Print the lines of the listing from the one containing "Image resolution: width=1049" through the one containing "(x=1343, y=197)", inclusive, reproducing each character as it appears.

━━━ GIVEN ENTRIES ━━━

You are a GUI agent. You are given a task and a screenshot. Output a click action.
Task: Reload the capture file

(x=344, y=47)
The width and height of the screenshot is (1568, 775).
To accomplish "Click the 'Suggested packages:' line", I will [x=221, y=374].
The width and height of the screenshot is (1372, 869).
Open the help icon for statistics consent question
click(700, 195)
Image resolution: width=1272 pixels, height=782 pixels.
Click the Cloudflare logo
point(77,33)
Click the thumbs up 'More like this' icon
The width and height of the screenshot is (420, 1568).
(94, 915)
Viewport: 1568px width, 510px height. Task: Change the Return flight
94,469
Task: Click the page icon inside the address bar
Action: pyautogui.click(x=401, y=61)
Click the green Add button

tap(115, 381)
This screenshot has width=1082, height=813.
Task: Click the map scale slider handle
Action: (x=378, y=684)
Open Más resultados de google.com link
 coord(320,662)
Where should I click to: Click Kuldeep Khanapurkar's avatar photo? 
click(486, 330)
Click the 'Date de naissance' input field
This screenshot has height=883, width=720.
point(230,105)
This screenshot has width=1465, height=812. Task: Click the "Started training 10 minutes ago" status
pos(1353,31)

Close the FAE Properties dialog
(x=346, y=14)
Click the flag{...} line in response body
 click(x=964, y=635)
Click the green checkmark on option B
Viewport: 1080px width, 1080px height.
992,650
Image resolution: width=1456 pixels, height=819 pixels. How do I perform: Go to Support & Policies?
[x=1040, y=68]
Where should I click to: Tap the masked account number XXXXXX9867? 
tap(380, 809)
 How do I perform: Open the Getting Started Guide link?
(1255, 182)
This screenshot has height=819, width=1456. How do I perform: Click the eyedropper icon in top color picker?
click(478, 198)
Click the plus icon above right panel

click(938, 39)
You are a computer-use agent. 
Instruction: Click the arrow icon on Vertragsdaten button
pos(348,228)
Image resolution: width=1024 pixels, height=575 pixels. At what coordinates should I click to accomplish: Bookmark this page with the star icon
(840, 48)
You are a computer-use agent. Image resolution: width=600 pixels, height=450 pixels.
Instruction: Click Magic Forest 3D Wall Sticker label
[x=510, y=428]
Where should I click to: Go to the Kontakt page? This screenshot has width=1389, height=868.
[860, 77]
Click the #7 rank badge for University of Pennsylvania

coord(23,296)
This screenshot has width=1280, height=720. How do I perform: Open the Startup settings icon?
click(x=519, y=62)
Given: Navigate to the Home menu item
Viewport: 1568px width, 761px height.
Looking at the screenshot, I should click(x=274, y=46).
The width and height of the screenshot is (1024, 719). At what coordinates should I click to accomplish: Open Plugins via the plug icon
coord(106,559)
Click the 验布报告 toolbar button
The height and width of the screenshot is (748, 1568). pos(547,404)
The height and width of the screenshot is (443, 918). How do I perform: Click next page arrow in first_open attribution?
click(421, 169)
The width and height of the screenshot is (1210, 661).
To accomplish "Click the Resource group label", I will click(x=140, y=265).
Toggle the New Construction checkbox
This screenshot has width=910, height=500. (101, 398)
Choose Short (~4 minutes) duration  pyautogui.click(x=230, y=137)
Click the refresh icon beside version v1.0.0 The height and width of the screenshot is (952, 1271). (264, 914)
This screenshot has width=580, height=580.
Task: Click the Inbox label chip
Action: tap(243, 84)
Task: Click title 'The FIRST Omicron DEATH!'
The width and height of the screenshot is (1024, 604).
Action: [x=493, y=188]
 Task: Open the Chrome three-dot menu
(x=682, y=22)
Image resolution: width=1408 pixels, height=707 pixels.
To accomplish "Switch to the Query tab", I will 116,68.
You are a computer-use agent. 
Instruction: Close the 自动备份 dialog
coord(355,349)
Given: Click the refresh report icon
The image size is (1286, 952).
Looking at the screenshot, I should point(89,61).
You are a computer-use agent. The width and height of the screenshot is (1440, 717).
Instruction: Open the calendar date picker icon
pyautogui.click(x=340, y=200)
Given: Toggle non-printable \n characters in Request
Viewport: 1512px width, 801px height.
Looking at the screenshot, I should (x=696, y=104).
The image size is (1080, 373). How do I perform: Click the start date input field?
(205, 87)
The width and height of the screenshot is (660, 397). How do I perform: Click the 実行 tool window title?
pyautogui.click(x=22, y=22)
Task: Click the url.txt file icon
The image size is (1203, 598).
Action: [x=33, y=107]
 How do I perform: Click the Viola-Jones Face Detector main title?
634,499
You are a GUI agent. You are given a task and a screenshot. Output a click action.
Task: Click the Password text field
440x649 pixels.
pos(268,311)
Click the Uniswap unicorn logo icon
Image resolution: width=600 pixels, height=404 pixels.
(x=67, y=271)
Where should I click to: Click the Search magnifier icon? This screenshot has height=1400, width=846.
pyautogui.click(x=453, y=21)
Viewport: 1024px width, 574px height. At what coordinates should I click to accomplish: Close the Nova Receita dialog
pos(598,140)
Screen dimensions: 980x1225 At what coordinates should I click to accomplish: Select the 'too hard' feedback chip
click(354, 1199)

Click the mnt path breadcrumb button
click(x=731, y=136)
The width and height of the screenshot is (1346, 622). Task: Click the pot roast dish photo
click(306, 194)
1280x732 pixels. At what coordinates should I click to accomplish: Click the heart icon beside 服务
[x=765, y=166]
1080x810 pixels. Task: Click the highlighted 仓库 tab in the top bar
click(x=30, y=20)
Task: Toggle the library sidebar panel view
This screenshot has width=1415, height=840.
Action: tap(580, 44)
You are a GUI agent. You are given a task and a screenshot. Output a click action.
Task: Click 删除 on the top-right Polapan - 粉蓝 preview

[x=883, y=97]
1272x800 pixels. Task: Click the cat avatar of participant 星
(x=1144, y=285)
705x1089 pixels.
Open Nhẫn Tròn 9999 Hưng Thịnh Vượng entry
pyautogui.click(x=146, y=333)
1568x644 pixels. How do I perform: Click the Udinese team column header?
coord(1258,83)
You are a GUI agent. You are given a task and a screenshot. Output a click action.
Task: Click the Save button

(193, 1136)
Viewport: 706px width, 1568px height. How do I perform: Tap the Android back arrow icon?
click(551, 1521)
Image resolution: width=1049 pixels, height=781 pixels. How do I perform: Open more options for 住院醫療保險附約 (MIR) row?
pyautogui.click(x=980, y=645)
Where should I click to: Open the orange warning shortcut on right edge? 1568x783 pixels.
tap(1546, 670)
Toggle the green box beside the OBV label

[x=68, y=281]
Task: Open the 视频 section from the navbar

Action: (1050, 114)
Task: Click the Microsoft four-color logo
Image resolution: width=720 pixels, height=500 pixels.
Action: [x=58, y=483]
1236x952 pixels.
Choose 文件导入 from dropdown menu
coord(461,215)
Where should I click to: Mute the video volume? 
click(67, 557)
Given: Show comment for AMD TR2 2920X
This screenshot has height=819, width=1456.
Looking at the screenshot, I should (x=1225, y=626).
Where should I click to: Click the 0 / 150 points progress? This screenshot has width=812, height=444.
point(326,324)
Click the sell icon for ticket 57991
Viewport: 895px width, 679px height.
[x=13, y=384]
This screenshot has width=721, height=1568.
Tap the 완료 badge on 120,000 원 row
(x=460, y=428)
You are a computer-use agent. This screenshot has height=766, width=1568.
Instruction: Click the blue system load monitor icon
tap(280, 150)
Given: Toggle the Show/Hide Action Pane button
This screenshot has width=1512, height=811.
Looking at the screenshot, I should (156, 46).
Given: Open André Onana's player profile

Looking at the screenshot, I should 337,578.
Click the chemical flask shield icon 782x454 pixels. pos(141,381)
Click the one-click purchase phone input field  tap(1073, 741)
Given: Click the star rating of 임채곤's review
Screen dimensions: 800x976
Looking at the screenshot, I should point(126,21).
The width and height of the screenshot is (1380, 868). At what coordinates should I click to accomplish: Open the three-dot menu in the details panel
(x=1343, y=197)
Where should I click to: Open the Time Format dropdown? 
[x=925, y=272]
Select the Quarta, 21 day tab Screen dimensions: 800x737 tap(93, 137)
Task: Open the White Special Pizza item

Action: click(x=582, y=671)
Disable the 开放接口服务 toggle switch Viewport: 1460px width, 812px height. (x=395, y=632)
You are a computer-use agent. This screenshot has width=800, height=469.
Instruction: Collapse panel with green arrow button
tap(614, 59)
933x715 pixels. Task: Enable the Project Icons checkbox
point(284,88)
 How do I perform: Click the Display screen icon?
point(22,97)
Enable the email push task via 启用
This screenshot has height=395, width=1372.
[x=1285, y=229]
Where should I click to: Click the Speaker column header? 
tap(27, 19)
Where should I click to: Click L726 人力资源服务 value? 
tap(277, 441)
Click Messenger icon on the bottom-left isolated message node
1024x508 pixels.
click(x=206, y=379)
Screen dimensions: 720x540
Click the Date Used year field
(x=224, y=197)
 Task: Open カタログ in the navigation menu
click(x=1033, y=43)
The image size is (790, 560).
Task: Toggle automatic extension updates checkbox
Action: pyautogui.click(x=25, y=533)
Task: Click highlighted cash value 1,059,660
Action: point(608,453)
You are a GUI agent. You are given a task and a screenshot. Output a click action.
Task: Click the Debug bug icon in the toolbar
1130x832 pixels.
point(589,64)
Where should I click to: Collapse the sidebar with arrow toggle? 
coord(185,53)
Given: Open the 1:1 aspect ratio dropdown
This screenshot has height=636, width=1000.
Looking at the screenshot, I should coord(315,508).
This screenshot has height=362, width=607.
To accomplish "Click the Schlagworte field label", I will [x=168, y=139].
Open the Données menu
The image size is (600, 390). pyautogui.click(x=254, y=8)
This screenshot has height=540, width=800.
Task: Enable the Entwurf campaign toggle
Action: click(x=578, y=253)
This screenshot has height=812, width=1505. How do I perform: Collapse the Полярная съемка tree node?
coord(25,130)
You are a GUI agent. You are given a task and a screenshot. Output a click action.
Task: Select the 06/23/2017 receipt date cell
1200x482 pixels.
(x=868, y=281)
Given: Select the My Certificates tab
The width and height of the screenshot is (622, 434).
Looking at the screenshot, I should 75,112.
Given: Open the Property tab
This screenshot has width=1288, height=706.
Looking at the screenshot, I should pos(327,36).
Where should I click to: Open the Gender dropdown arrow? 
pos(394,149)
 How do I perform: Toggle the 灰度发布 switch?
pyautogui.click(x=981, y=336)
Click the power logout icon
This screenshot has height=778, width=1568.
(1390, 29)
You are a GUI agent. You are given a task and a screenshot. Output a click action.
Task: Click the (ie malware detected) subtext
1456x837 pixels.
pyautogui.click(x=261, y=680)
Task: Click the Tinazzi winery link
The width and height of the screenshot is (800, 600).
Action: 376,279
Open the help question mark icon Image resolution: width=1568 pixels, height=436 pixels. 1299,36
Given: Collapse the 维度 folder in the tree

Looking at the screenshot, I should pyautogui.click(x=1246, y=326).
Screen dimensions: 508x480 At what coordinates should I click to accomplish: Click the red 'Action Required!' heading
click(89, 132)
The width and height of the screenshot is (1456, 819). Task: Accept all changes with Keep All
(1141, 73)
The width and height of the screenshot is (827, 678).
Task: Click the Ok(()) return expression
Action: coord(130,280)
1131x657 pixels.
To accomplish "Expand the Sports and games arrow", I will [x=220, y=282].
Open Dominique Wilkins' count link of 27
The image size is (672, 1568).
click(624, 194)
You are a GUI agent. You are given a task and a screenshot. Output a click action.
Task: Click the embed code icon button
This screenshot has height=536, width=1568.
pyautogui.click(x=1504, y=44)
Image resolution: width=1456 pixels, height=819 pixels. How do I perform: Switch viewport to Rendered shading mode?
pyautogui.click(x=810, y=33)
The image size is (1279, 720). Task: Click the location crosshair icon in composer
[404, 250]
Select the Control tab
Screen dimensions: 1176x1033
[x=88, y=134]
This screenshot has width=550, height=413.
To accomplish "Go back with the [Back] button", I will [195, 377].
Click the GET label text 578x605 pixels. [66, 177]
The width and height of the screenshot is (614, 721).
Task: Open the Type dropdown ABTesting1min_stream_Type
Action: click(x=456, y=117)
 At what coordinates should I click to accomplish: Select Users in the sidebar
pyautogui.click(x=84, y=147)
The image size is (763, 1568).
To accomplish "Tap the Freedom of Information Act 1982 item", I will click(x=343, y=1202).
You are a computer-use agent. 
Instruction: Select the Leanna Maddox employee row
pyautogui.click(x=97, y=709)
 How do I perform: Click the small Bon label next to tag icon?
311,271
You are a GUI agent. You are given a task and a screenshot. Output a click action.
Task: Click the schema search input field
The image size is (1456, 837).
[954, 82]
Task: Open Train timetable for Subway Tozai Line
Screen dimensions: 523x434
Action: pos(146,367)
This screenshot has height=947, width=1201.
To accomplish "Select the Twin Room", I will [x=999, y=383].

━━━

## FINAL RESULT
Image resolution: width=1049 pixels, height=781 pixels. How do I perform: Open more options for 住院醫療保險附約 (MIR) row?
pyautogui.click(x=980, y=645)
Where should I click to: Open the orange warning shortcut on right edge? 1568x783 pixels.
tap(1546, 670)
Toggle the green box beside the OBV label

[x=68, y=281]
Task: Open the 视频 section from the navbar

Action: (1050, 114)
Task: Click the Microsoft four-color logo
Image resolution: width=720 pixels, height=500 pixels.
Action: [x=58, y=483]
1236x952 pixels.
Choose 文件导入 from dropdown menu
coord(461,215)
Where should I click to: Mute the video volume? 
click(67, 557)
Given: Show comment for AMD TR2 2920X
This screenshot has height=819, width=1456.
Looking at the screenshot, I should (x=1225, y=626).
Where should I click to: Click the 0 / 150 points progress? This screenshot has width=812, height=444.
point(326,324)
Click the sell icon for ticket 57991
Viewport: 895px width, 679px height.
[x=13, y=384]
This screenshot has width=721, height=1568.
Tap the 완료 badge on 120,000 원 row
(x=460, y=428)
You are a computer-use agent. This screenshot has height=766, width=1568.
Instruction: Click the blue system load monitor icon
tap(280, 150)
Given: Toggle the Show/Hide Action Pane button
This screenshot has width=1512, height=811.
Looking at the screenshot, I should (156, 46).
Given: Open André Onana's player profile

Looking at the screenshot, I should 337,578.
Click the chemical flask shield icon 782x454 pixels. pos(141,381)
Click the one-click purchase phone input field  tap(1073, 741)
Given: Click the star rating of 임채곤's review
Screen dimensions: 800x976
Looking at the screenshot, I should point(126,21).
The width and height of the screenshot is (1380, 868). At what coordinates should I click to accomplish: Open the three-dot menu in the details panel
(x=1343, y=197)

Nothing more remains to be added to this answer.